TEXT EXTRACT –
■ ■ ■ ■ ■ ■ ■

This story appeared in the Antelope Valley Press
Sunday, February 8, 2009.

By agatlin@avpress.com
Valley Press Staff Writer
On the one hand, off-road vehicle recreation is a booming industry that provides economic benefit to nearby communities from visiting riders and provides enthusiasts with a recreational outlet for enjoying the outdoors.

İmage
GOING FOR A RIDE - Offroaders head across the desert toward encampments of motor homes and trailers scattered northeast of California City's city center.
ALLISON GATLIN/Valley Press


On the other hand, off-road vehicles are noisy, can damage the environment when designated trails are not used properly and may draw complaints from residents over issues of trespassing and property damage.

Such is the ongoing debate in communities in the Antelope Valley and across the country as the recreational activity grows while available lands in which to practice it don't.

According to a U.S. Forest Service report on off-highway vehicle use published in February 2008, nearly one in five Americans (19.2%) age 16 and older participated one or more times in OHV recreation within the past year, based on the most recent data collected (2005-07).

Of the total U.S. OHV population, as studied between 1999 and 2007, 11.6% is in California.

The number of OHVs in the United States increased 174% between 1993 and 2003, the most recent data available according to the report.

■ ■ ■ ■ ■ ■ ■

EXCERPTED RECORDS –
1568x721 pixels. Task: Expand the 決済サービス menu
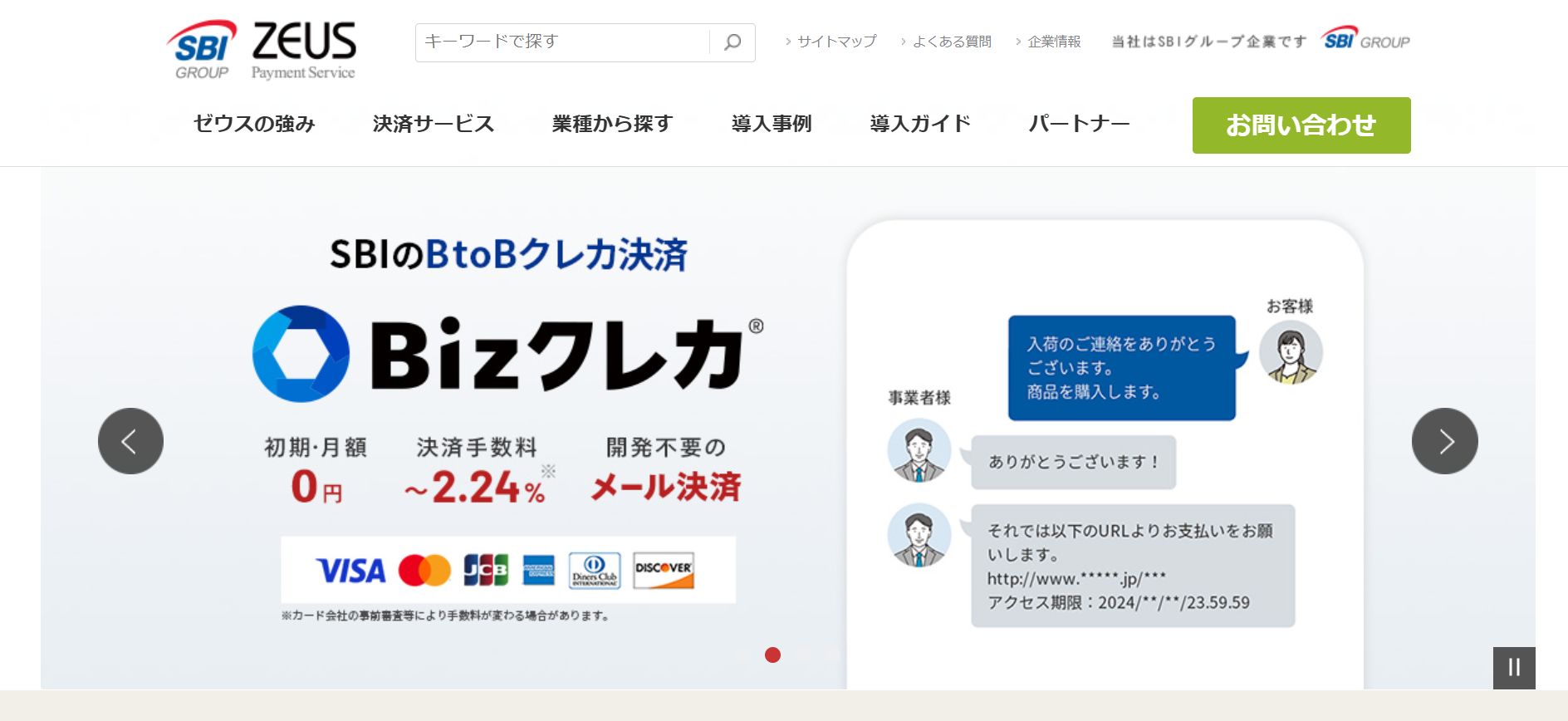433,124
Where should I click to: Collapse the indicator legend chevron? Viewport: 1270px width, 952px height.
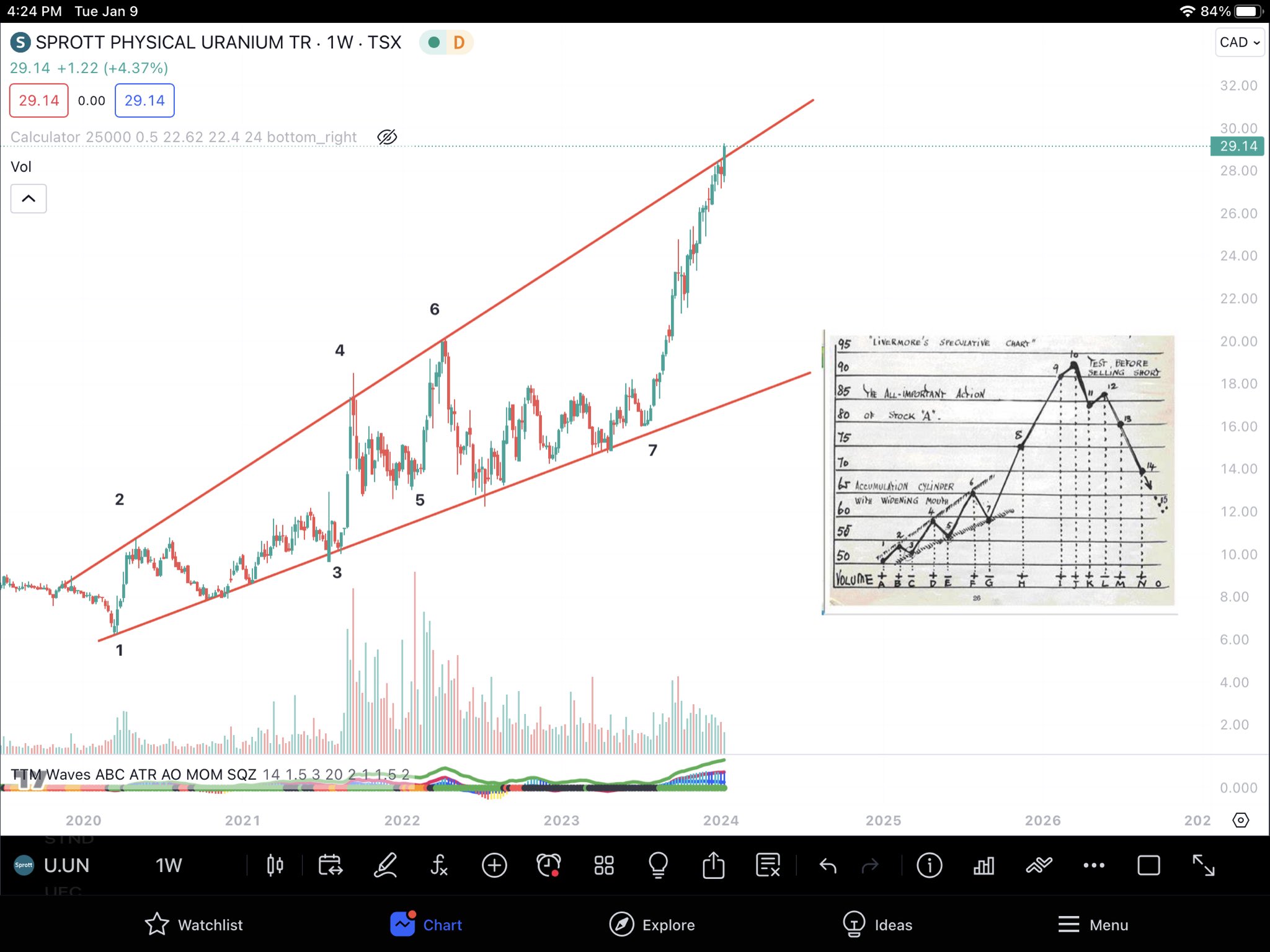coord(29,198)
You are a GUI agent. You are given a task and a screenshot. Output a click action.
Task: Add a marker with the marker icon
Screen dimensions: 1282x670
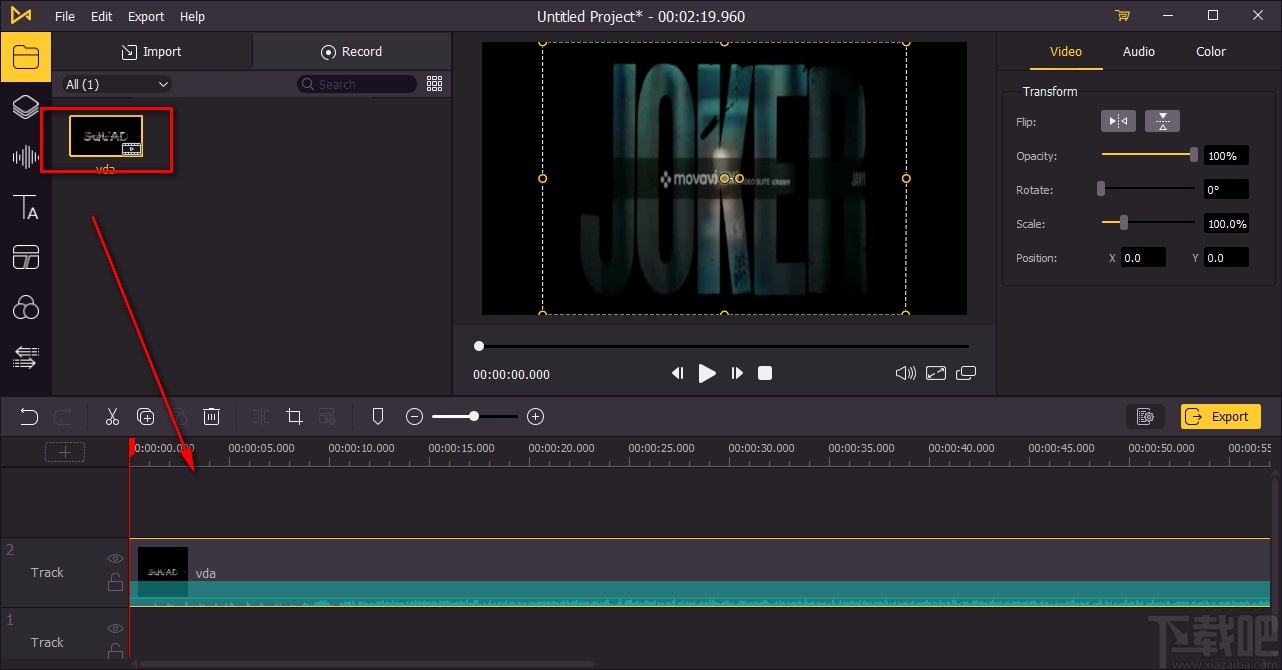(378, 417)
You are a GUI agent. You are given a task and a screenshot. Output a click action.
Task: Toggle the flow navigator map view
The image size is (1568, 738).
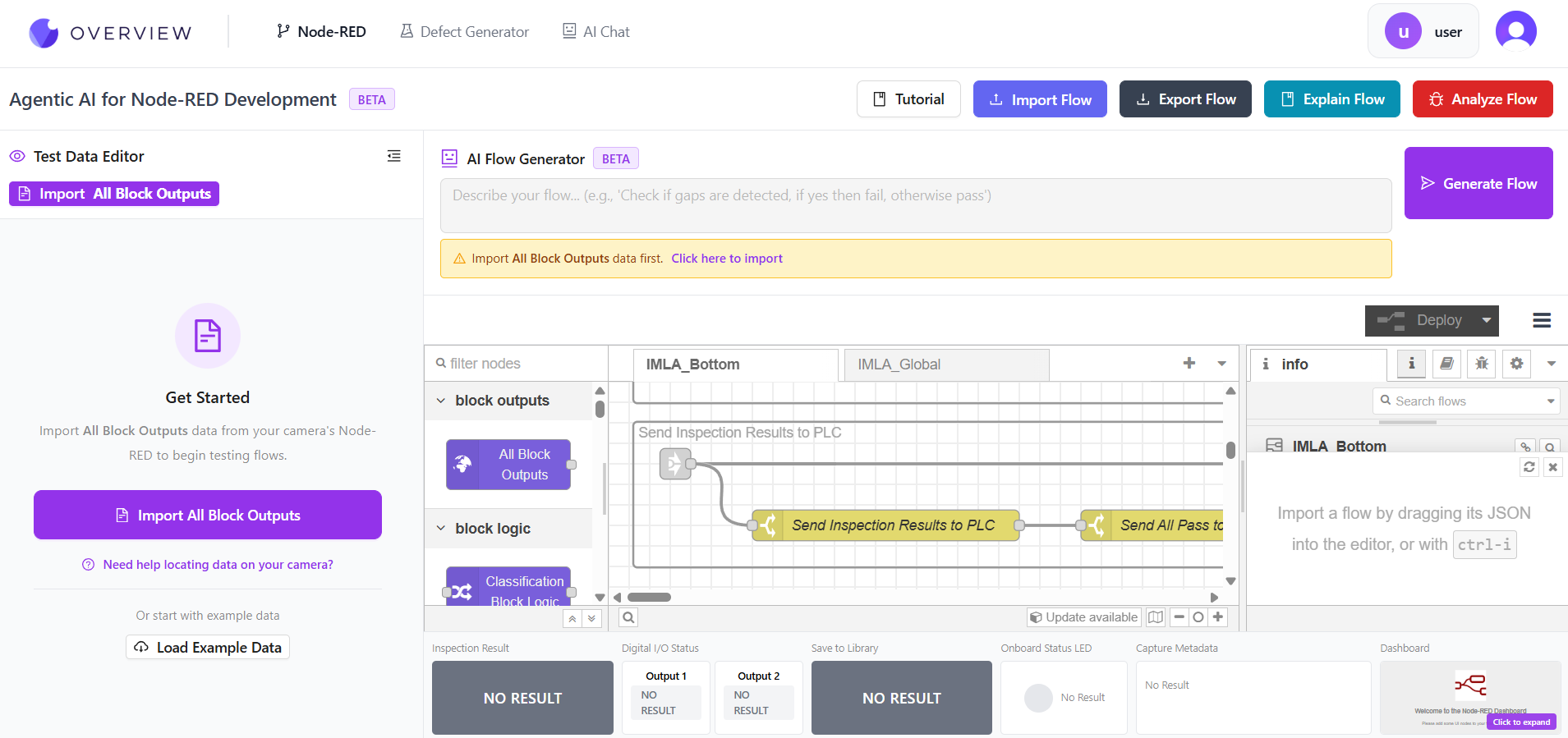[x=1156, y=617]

■ ■ ■ ■ ■ ■ ■

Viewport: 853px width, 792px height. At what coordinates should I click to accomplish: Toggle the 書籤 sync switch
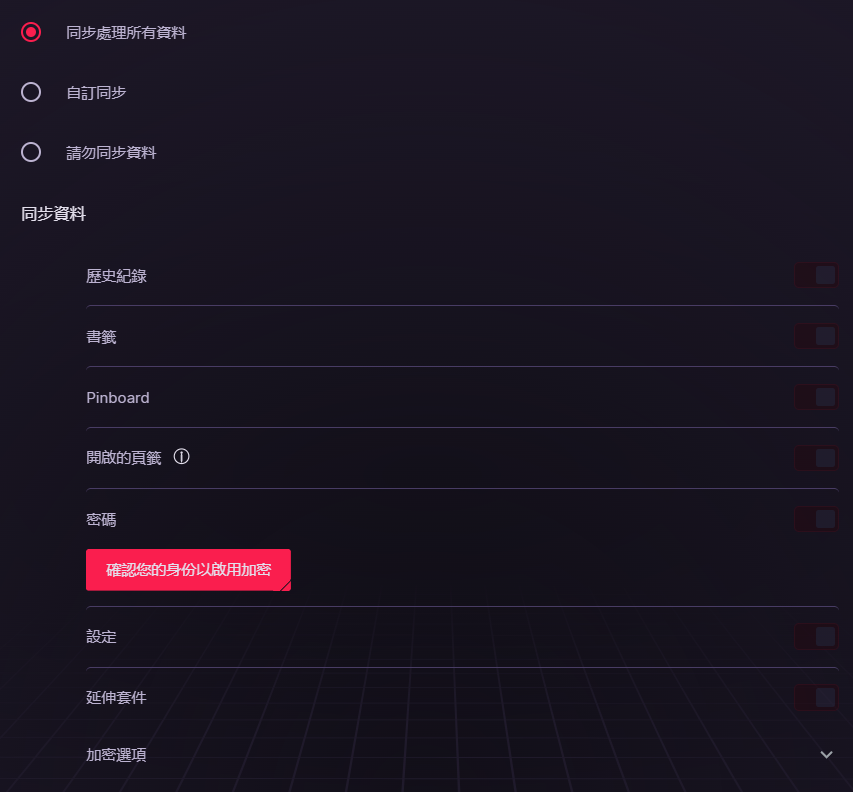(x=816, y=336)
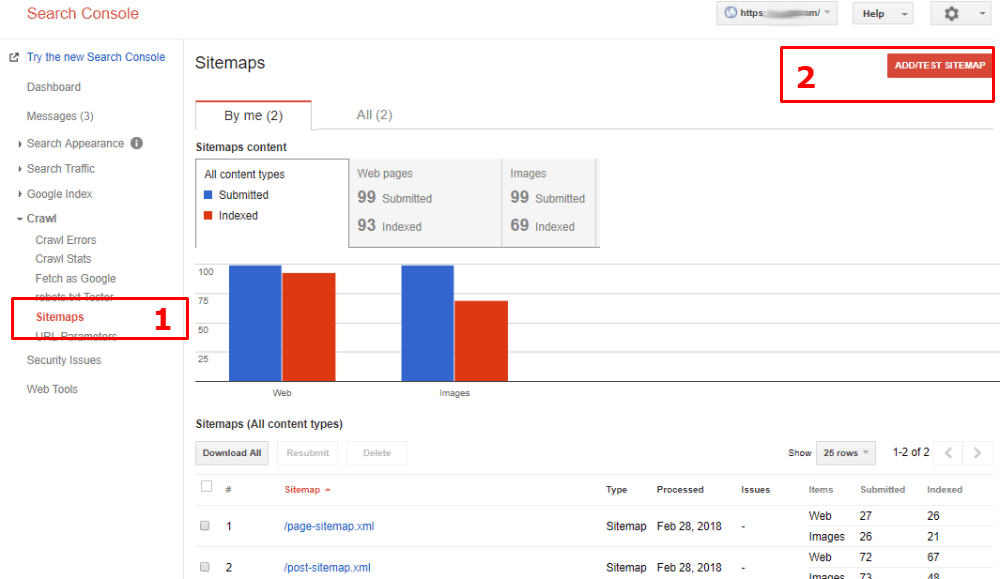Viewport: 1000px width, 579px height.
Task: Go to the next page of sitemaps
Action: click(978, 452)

■ ■ ■ ■ ■ ■ ■

TASK STATEMENT – Reproduce the off-road vehicle article in full, word for word. None of the items above is needed here.

OUTPUT OF THE EXERCISE –
This story appeared in the Antelope Valley Press
Sunday, February 8, 2009.

By agatlin@avpress.com
Valley Press Staff Writer
On the one hand, off-road vehicle recreation is a booming industry that provides economic benefit to nearby communities from visiting riders and provides enthusiasts with a recreational outlet for enjoying the outdoors.

İmage
GOING FOR A RIDE - Offroaders head across the desert toward encampments of motor homes and trailers scattered northeast of California City's city center.
ALLISON GATLIN/Valley Press


On the other hand, off-road vehicles are noisy, can damage the environment when designated trails are not used properly and may draw complaints from residents over issues of trespassing and property damage.

Such is the ongoing debate in communities in the Antelope Valley and across the country as the recreational activity grows while available lands in which to practice it don't.

According to a U.S. Forest Service report on off-highway vehicle use published in February 2008, nearly one in five Americans (19.2%) age 16 and older participated one or more times in OHV recreation within the past year, based on the most recent data collected (2005-07).

Of the total U.S. OHV population, as studied between 1999 and 2007, 11.6% is in California.

The number of OHVs in the United States increased 174% between 1993 and 2003, the most recent data available according to the report.